▶ [EXERCISE DIRECTIONS]
Reproduce the data, keeping every word exactly as it is.
::::
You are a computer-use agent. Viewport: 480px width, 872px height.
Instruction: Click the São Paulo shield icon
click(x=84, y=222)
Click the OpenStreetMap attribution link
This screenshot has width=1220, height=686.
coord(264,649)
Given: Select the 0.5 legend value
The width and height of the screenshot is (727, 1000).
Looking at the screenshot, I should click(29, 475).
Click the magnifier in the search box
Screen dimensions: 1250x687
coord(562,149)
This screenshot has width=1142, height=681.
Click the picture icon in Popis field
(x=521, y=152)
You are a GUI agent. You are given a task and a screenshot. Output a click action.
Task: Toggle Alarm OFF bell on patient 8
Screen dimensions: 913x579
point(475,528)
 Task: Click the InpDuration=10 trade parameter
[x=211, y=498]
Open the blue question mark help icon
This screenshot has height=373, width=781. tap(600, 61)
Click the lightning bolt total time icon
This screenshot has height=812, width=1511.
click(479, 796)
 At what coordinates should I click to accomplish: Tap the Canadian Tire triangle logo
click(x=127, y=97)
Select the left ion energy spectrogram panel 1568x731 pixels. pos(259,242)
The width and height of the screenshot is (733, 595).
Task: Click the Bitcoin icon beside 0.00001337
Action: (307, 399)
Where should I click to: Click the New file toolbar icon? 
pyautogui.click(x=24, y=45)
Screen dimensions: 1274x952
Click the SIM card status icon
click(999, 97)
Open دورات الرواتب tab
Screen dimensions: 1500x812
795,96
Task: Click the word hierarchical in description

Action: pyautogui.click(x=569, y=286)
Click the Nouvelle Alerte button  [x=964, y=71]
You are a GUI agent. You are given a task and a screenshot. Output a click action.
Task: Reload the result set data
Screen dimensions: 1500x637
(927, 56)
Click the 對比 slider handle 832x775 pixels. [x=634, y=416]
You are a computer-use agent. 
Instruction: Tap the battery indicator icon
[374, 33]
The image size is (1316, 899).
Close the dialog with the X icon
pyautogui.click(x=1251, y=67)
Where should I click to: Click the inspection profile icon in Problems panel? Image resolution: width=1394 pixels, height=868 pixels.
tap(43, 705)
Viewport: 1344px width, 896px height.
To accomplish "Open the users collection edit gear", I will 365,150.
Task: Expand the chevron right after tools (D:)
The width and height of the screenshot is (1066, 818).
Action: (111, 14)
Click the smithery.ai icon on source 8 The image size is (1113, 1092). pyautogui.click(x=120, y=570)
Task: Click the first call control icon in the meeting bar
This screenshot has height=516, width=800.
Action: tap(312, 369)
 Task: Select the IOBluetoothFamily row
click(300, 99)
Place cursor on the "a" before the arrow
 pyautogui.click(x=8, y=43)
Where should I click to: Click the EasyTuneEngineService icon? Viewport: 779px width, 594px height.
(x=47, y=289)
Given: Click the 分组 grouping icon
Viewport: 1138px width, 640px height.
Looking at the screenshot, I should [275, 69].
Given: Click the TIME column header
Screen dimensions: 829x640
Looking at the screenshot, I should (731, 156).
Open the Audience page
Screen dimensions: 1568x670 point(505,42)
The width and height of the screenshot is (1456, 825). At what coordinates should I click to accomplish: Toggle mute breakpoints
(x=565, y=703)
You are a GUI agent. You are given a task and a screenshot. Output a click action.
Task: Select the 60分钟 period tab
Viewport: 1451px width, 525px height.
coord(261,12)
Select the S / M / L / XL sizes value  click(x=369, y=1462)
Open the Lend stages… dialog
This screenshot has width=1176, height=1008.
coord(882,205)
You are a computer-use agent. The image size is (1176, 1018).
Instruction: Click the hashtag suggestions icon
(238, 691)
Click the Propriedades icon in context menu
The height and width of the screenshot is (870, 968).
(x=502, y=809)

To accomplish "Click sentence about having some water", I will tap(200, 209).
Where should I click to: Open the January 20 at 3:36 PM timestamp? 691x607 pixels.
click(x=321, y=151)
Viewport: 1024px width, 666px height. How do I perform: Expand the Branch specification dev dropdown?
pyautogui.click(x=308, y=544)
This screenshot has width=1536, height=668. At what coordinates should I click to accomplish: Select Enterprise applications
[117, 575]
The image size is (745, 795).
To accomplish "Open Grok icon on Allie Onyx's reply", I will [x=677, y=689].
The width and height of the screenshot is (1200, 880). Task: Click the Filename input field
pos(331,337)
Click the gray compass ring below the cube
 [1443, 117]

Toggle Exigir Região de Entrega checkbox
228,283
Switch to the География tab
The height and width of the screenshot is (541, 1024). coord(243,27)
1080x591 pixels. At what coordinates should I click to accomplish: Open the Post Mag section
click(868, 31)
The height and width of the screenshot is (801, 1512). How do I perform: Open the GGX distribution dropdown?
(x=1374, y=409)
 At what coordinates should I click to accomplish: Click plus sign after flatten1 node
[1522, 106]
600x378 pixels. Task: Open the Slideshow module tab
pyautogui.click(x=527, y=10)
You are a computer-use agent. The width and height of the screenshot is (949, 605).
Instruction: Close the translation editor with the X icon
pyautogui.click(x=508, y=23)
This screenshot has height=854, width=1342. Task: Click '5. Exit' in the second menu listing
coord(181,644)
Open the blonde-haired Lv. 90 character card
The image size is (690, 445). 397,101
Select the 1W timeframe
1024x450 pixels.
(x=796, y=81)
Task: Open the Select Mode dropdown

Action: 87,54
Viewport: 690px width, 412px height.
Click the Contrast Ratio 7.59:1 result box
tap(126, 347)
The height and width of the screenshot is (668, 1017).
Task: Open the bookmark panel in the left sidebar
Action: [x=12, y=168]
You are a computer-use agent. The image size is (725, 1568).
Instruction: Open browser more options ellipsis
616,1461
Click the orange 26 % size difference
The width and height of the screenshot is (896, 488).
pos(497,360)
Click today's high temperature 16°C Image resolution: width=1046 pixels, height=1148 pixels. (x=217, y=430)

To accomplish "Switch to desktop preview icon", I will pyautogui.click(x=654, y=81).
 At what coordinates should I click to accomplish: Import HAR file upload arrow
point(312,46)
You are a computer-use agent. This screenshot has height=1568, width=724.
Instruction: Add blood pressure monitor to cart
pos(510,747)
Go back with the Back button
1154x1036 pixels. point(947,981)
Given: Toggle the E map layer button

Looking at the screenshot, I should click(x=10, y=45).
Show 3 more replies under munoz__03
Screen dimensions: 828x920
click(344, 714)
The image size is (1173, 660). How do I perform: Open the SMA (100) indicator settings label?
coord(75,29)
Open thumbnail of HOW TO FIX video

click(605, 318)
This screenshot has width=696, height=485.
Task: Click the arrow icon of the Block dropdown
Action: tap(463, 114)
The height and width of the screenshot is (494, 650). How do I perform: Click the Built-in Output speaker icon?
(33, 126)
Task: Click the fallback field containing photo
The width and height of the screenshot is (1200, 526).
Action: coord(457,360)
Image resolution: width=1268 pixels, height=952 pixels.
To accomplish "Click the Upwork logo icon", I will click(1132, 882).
::::
▶ [SOLUTION FOR THIS PROBLEM]
You are a computer-use agent. Viewport: 480px width, 872px height.
Instruction: Click the São Paulo shield icon
click(x=84, y=222)
Click the OpenStreetMap attribution link
This screenshot has width=1220, height=686.
coord(264,649)
Given: Select the 0.5 legend value
The width and height of the screenshot is (727, 1000).
Looking at the screenshot, I should click(29, 475).
Click the magnifier in the search box
Screen dimensions: 1250x687
coord(562,149)
This screenshot has width=1142, height=681.
Click the picture icon in Popis field
(x=521, y=152)
You are a GUI agent. You are given a task and a screenshot. Output a click action.
Task: Toggle Alarm OFF bell on patient 8
Screen dimensions: 913x579
point(475,528)
 Task: Click the InpDuration=10 trade parameter
[x=211, y=498]
Open the blue question mark help icon
This screenshot has height=373, width=781. tap(600, 61)
Click the lightning bolt total time icon
This screenshot has height=812, width=1511.
click(479, 796)
 At what coordinates should I click to accomplish: Tap the Canadian Tire triangle logo
click(x=127, y=97)
Select the left ion energy spectrogram panel 1568x731 pixels. pos(259,242)
The width and height of the screenshot is (733, 595).
Task: Click the Bitcoin icon beside 0.00001337
Action: (307, 399)
Where should I click to: Click the New file toolbar icon? 
pyautogui.click(x=24, y=45)
Screen dimensions: 1274x952
Click the SIM card status icon
click(999, 97)
Open دورات الرواتب tab
Screen dimensions: 1500x812
795,96
Task: Click the word hierarchical in description

Action: pyautogui.click(x=569, y=286)
Click the Nouvelle Alerte button  [x=964, y=71]
You are a GUI agent. You are given a task and a screenshot. Output a click action.
Task: Reload the result set data
Screen dimensions: 1500x637
(927, 56)
Click the 對比 slider handle 832x775 pixels. [x=634, y=416]
You are a computer-use agent. 
Instruction: Tap the battery indicator icon
[374, 33]
The image size is (1316, 899).
Close the dialog with the X icon
pyautogui.click(x=1251, y=67)
Where should I click to: Click the inspection profile icon in Problems panel? Image resolution: width=1394 pixels, height=868 pixels.
tap(43, 705)
Viewport: 1344px width, 896px height.
To accomplish "Open the users collection edit gear", I will 365,150.
Task: Expand the chevron right after tools (D:)
The width and height of the screenshot is (1066, 818).
Action: (111, 14)
Click the smithery.ai icon on source 8 The image size is (1113, 1092). pyautogui.click(x=120, y=570)
Task: Click the first call control icon in the meeting bar
This screenshot has height=516, width=800.
Action: tap(312, 369)
 Task: Select the IOBluetoothFamily row
click(300, 99)
Place cursor on the "a" before the arrow
 pyautogui.click(x=8, y=43)
Where should I click to: Click the EasyTuneEngineService icon? Viewport: 779px width, 594px height.
(x=47, y=289)
Given: Click the 分组 grouping icon
Viewport: 1138px width, 640px height.
Looking at the screenshot, I should [275, 69].
Given: Click the TIME column header
Screen dimensions: 829x640
Looking at the screenshot, I should (731, 156).
Open the Audience page
Screen dimensions: 1568x670 point(505,42)
The width and height of the screenshot is (1456, 825). At what coordinates should I click to accomplish: Toggle mute breakpoints
(x=565, y=703)
You are a GUI agent. You are given a task and a screenshot. Output a click action.
Task: Select the 60分钟 period tab
Viewport: 1451px width, 525px height.
coord(261,12)
Select the S / M / L / XL sizes value  click(x=369, y=1462)
Open the Lend stages… dialog
This screenshot has width=1176, height=1008.
coord(882,205)
You are a computer-use agent. The image size is (1176, 1018).
Instruction: Click the hashtag suggestions icon
(238, 691)
Click the Propriedades icon in context menu
The height and width of the screenshot is (870, 968).
(x=502, y=809)

To accomplish "Click sentence about having some water", I will tap(200, 209).
Where should I click to: Open the January 20 at 3:36 PM timestamp? 691x607 pixels.
click(x=321, y=151)
Viewport: 1024px width, 666px height. How do I perform: Expand the Branch specification dev dropdown?
pyautogui.click(x=308, y=544)
This screenshot has width=1536, height=668. At what coordinates should I click to accomplish: Select Enterprise applications
[117, 575]
The image size is (745, 795).
To accomplish "Open Grok icon on Allie Onyx's reply", I will [x=677, y=689].
The width and height of the screenshot is (1200, 880). Task: Click the Filename input field
pos(331,337)
Click the gray compass ring below the cube
 [1443, 117]

Toggle Exigir Região de Entrega checkbox
228,283
Switch to the География tab
The height and width of the screenshot is (541, 1024). coord(243,27)
1080x591 pixels. At what coordinates should I click to accomplish: Open the Post Mag section
click(868, 31)
The height and width of the screenshot is (801, 1512). How do I perform: Open the GGX distribution dropdown?
(x=1374, y=409)
 At what coordinates should I click to accomplish: Click plus sign after flatten1 node
[1522, 106]
600x378 pixels. Task: Open the Slideshow module tab
pyautogui.click(x=527, y=10)
You are a computer-use agent. The width and height of the screenshot is (949, 605).
Instruction: Close the translation editor with the X icon
pyautogui.click(x=508, y=23)
This screenshot has height=854, width=1342. Task: Click '5. Exit' in the second menu listing
coord(181,644)
Open the blonde-haired Lv. 90 character card
The image size is (690, 445). 397,101
Select the 1W timeframe
1024x450 pixels.
(x=796, y=81)
Task: Open the Select Mode dropdown

Action: 87,54
Viewport: 690px width, 412px height.
Click the Contrast Ratio 7.59:1 result box
tap(126, 347)
The height and width of the screenshot is (668, 1017).
Task: Open the bookmark panel in the left sidebar
Action: [x=12, y=168]
You are a computer-use agent. The image size is (725, 1568).
Instruction: Open browser more options ellipsis
616,1461
Click the orange 26 % size difference
The width and height of the screenshot is (896, 488).
pos(497,360)
Click today's high temperature 16°C Image resolution: width=1046 pixels, height=1148 pixels. (x=217, y=430)

To accomplish "Switch to desktop preview icon", I will pyautogui.click(x=654, y=81).
 At what coordinates should I click to accomplish: Import HAR file upload arrow
point(312,46)
You are a computer-use agent. This screenshot has height=1568, width=724.
Instruction: Add blood pressure monitor to cart
pos(510,747)
Go back with the Back button
1154x1036 pixels. point(947,981)
Given: Toggle the E map layer button

Looking at the screenshot, I should click(x=10, y=45).
Show 3 more replies under munoz__03
Screen dimensions: 828x920
click(344, 714)
The image size is (1173, 660). How do I perform: Open the SMA (100) indicator settings label?
coord(75,29)
Open thumbnail of HOW TO FIX video

click(605, 318)
This screenshot has width=696, height=485.
Task: Click the arrow icon of the Block dropdown
Action: tap(463, 114)
The height and width of the screenshot is (494, 650). How do I perform: Click the Built-in Output speaker icon?
(33, 126)
Task: Click the fallback field containing photo
The width and height of the screenshot is (1200, 526).
Action: coord(457,360)
Image resolution: width=1268 pixels, height=952 pixels.
To accomplish "Click the Upwork logo icon", I will click(1132, 882).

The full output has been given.